Saturday, October 22, 2005
Iran's Next
by Dan Plesch
The Sunday Telegraph warned last weekend that the UN had a last chance to avert war with Iran and, at a meeting in London last week, the US ambassador to the UN, John Bolton, expressed his regret that any failure by the UN security council to deal with Iran would damage the security council's relevance, implying that the US would solve the problem on its own.
Only days before, the foreign secretary, Jack Straw, had dismissed military action as "inconceivable" while both the American president and his secretary of state had insisted war talk was not on the agenda. The UN's International Atomic Energy Agency inspectors have found that Iran has not, so far, broken its commitments under the nuclear non-proliferation treaty, although it has concealed activities before.
It appears that the UK and US have decided to raise the stakes in the confrontation with Iran. The two countries persuaded the IAEA board - including India - to overrule its inspectors, declare Iran in breach of the non-proliferation treaty (NPT) and say that Iran's activities could be examined by the UN Security Council. Critics of this political process point to the fact that India itself has developed nuclear weapons and refused to join the NPT, but has still voted that Iran is acting illegitimately. On the Iranian side there is also much belligerent talk and pop music now proudly speaks of the nuclear contribution to Iranian security.
The timing of the recent allegations about Iranian intervention in Iraq also appears to be significant. Ever since the US refused to control Iraq's borders in April 2003, Iranian backed militia have dominated the south and, with under 10,000 soldiers amongst a population of millions, the British army had little option but to go along. No fuss was made until now. As for the bombings of British soldiers, some sources familiar with the US army engineers report that these supposedly sophisticated devices have been manufactured inside Iraq for many months and do not need to be imported.
But is the war talk for real or is it just sabre rattling? The conventional wisdom is that for both military and political reasons it would be impossible for Israel and the UK/US to attack and that, in any event, after the politically damaging Iraq war, neither Tony Blair nor George Bush would be able to gather political support for another attack.
But in Washington, Tel Aviv and Downing Street, if not the Foreign Office, Iran is regarded as a critical threat. The regime in Tehran continues to demand the destruction of the state of Israel and to support anti-Israeli forces. In what appeared to be coordinated releases of intelligence assessments, Israeli and US intelligence briefed earlier this year that, while Iran was years from a nuclear weapons capability, the technological point of no return was now imminent.
Shortly after the US elections, the vice-president, Dick Cheney, warned that Israel might attack Iran. Israel has the capability to attack Iranian targets with aircraft and long-range cruise missiles launched from submarines, while Iranian air defences are still mostly based on 25-year-old equipment purchased in the time of the Shah. A US attack might be portrayed as a more reasonable option than a renewed Israeli-Islamic confrontation.

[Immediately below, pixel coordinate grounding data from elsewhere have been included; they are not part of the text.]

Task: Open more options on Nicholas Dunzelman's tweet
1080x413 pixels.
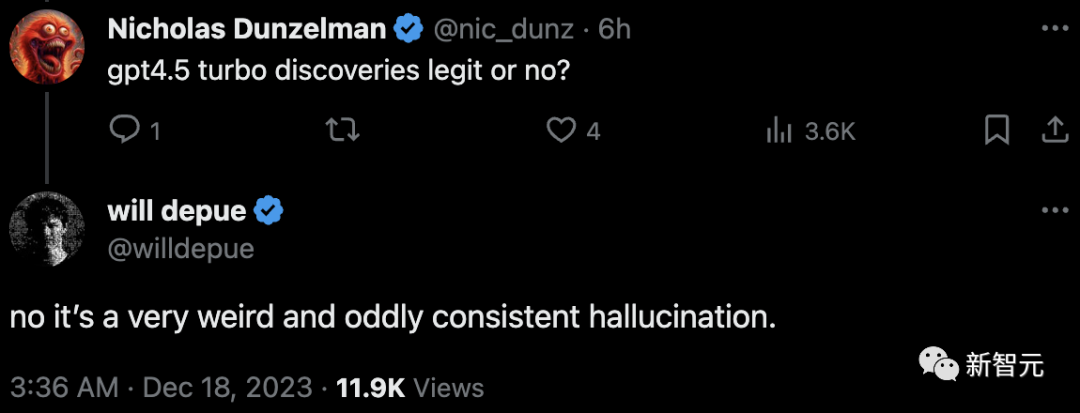Action: pos(1055,29)
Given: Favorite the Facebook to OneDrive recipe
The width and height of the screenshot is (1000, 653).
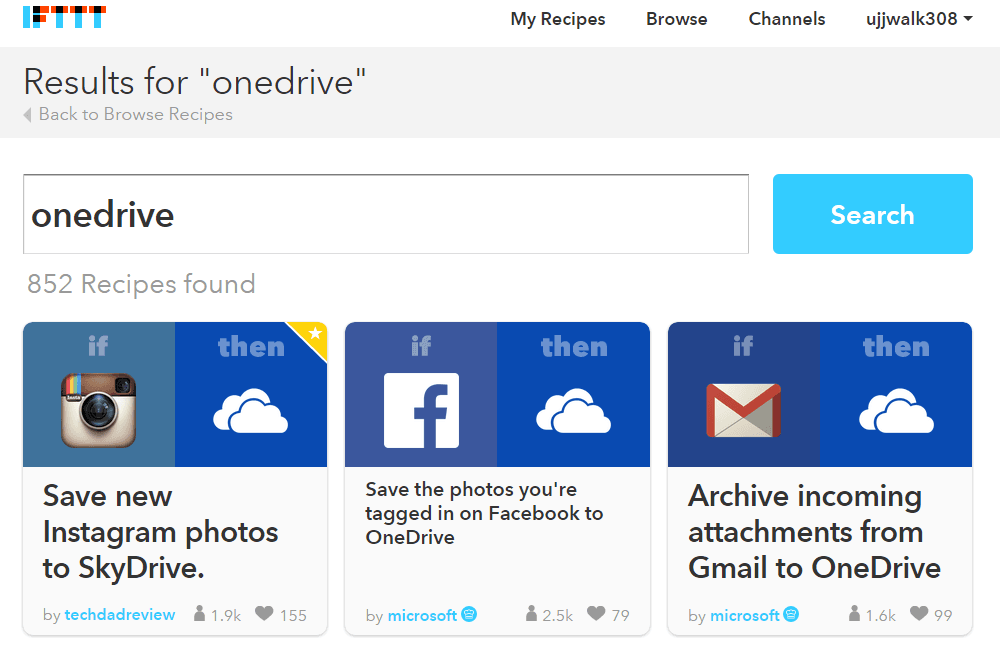Looking at the screenshot, I should coord(596,614).
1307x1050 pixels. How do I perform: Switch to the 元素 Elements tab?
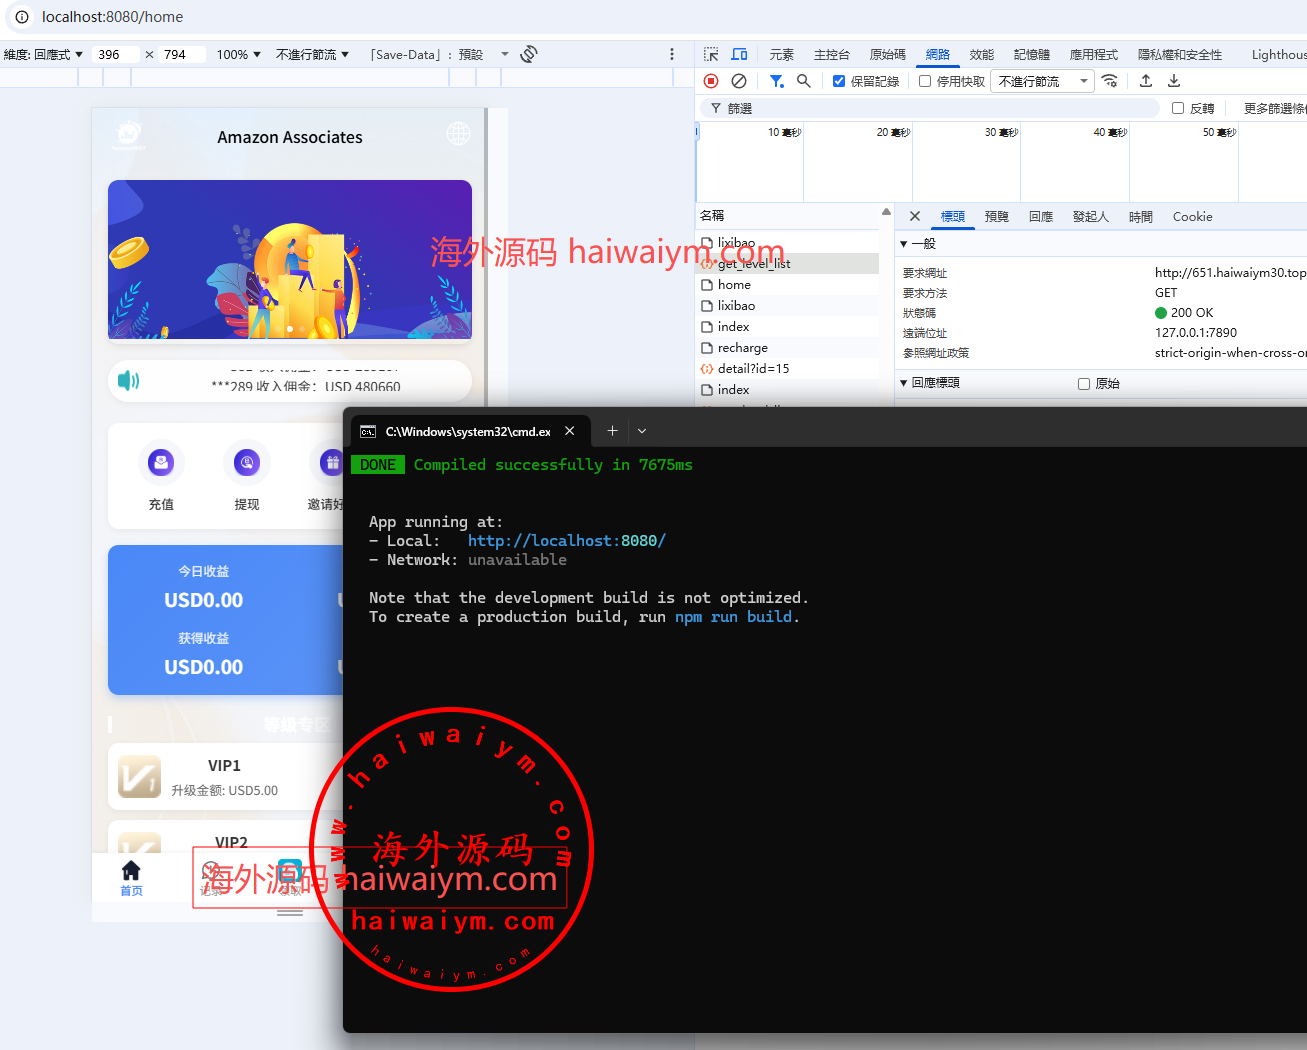tap(781, 54)
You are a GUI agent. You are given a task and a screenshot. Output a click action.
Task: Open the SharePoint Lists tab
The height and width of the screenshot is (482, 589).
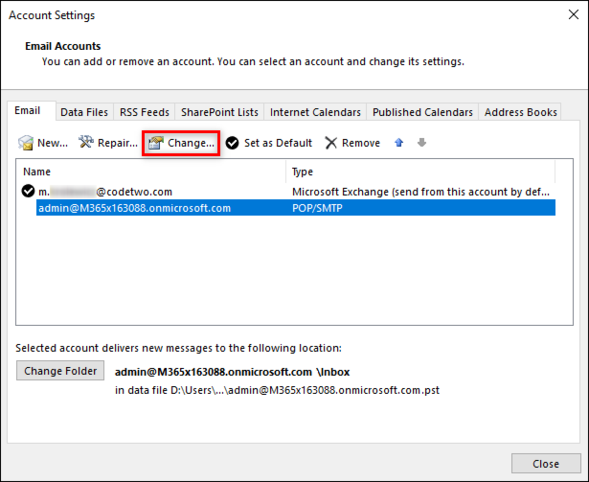pos(219,112)
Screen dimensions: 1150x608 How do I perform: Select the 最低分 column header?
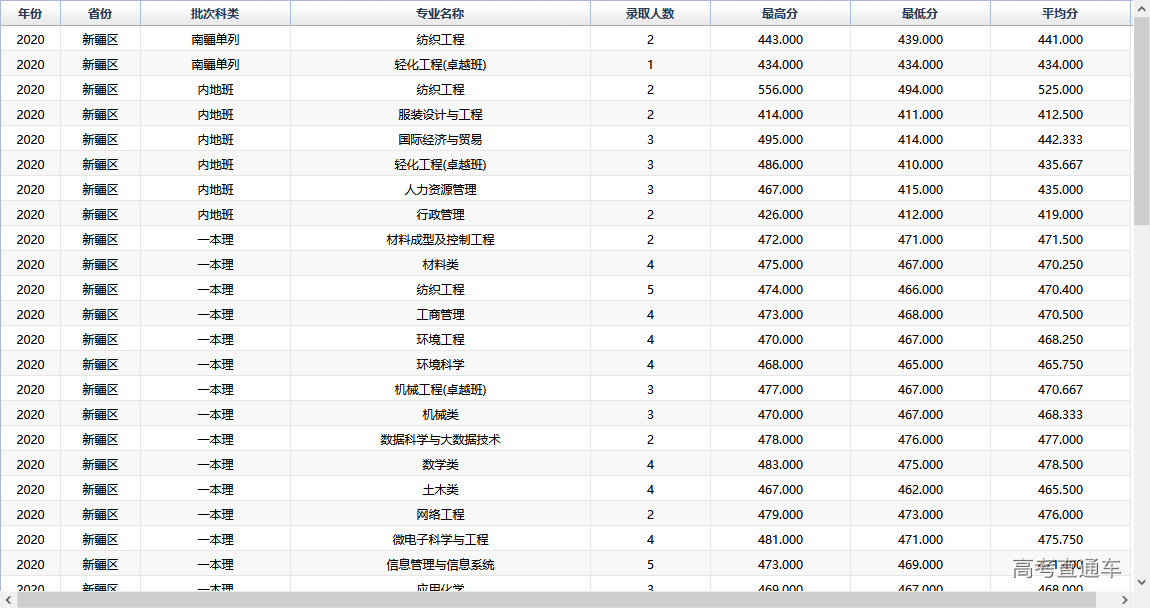point(920,14)
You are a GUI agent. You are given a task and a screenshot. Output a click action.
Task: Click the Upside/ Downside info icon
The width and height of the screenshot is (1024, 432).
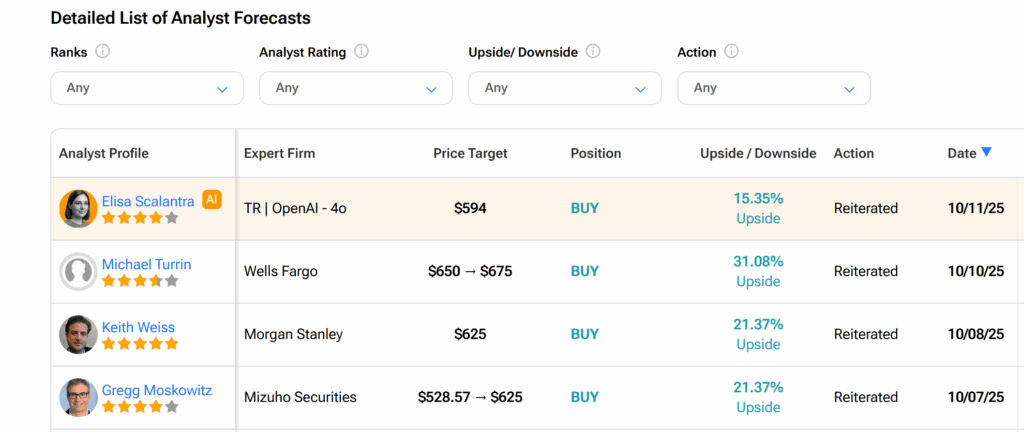pos(593,52)
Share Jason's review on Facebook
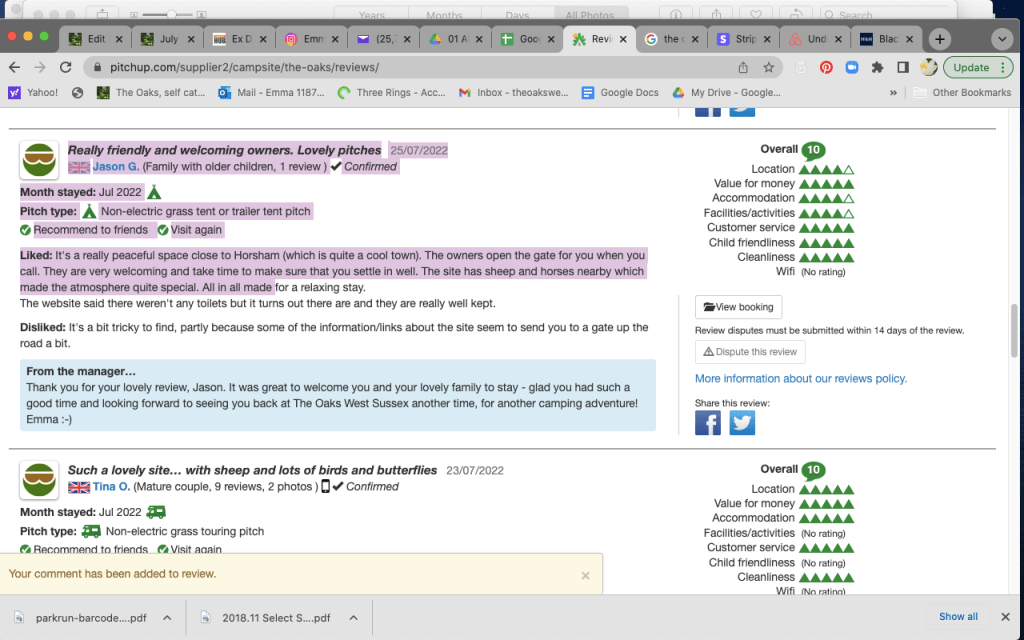 (x=707, y=423)

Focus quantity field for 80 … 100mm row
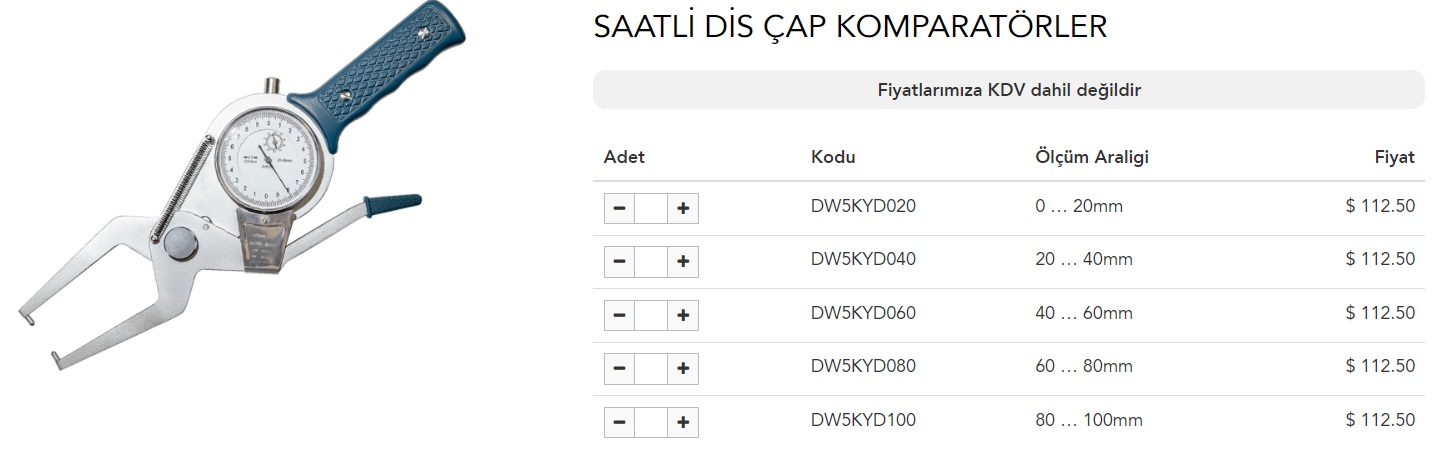(651, 422)
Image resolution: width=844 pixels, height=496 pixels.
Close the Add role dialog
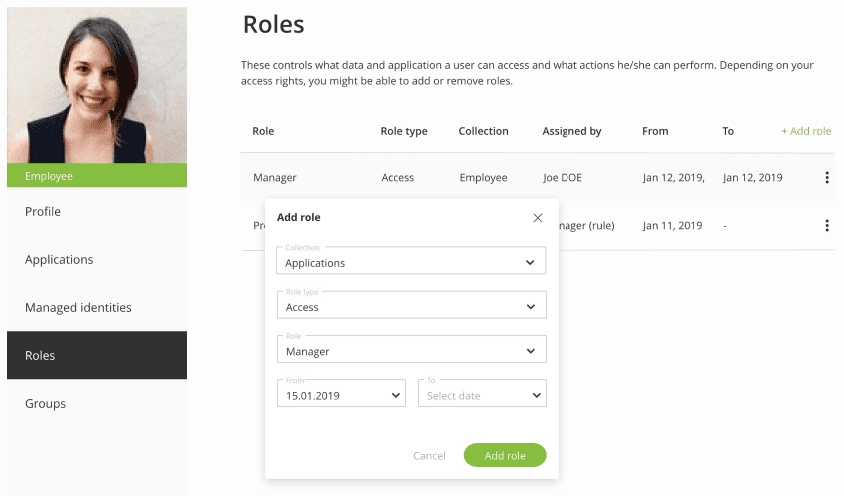coord(538,218)
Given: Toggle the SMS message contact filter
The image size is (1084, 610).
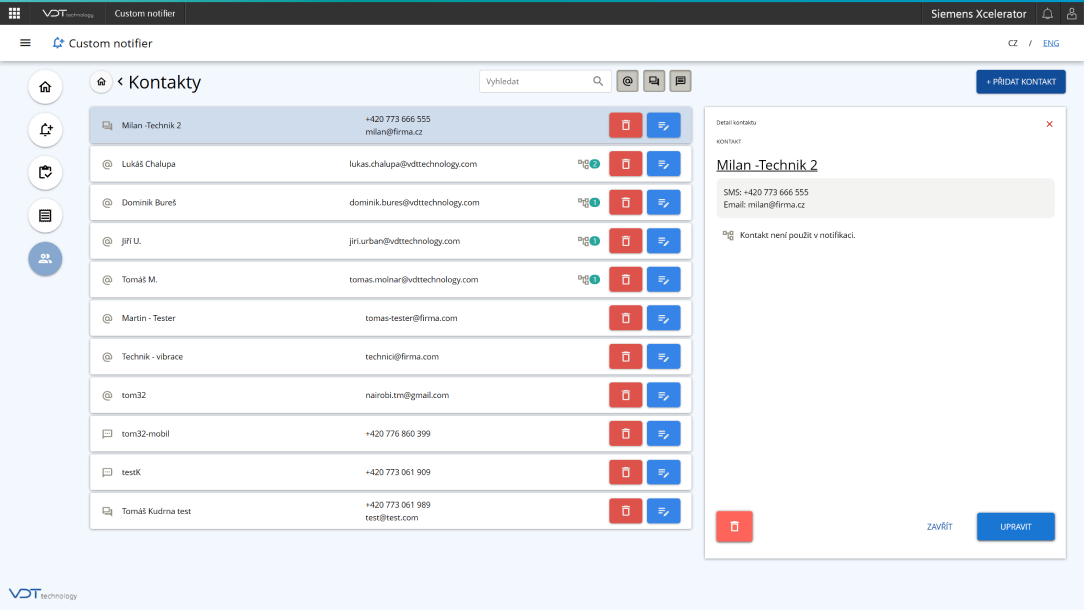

The US army and marines are heavily committed in Iraq, but soldiers could be found if the Bush administration were intent on invasion. Donald Rumsfeld has been reorganising the army to increase front-line forces by a third. More importantly, naval and air force firepower has barely been used in Iraq. Just 120 B52 and stealth bombers could target 5,000 points in Iran with satellite-guided bombs in just one mission.
It is for this reason that John Pike of globalsecurity.org thinks that a US attack could come with no warning at all. US action is often portrayed as impossible, not only because of the alleged lack of firepower, but because Iranian facilities are too hard to target. In a strategic logic not lost on Washington, the conclusion then is that if you cannot guarantee to destroy all the alleged weapons, then it must be necessary to remove the regime that wants them, and regime change has been the official policy in Washington for many years.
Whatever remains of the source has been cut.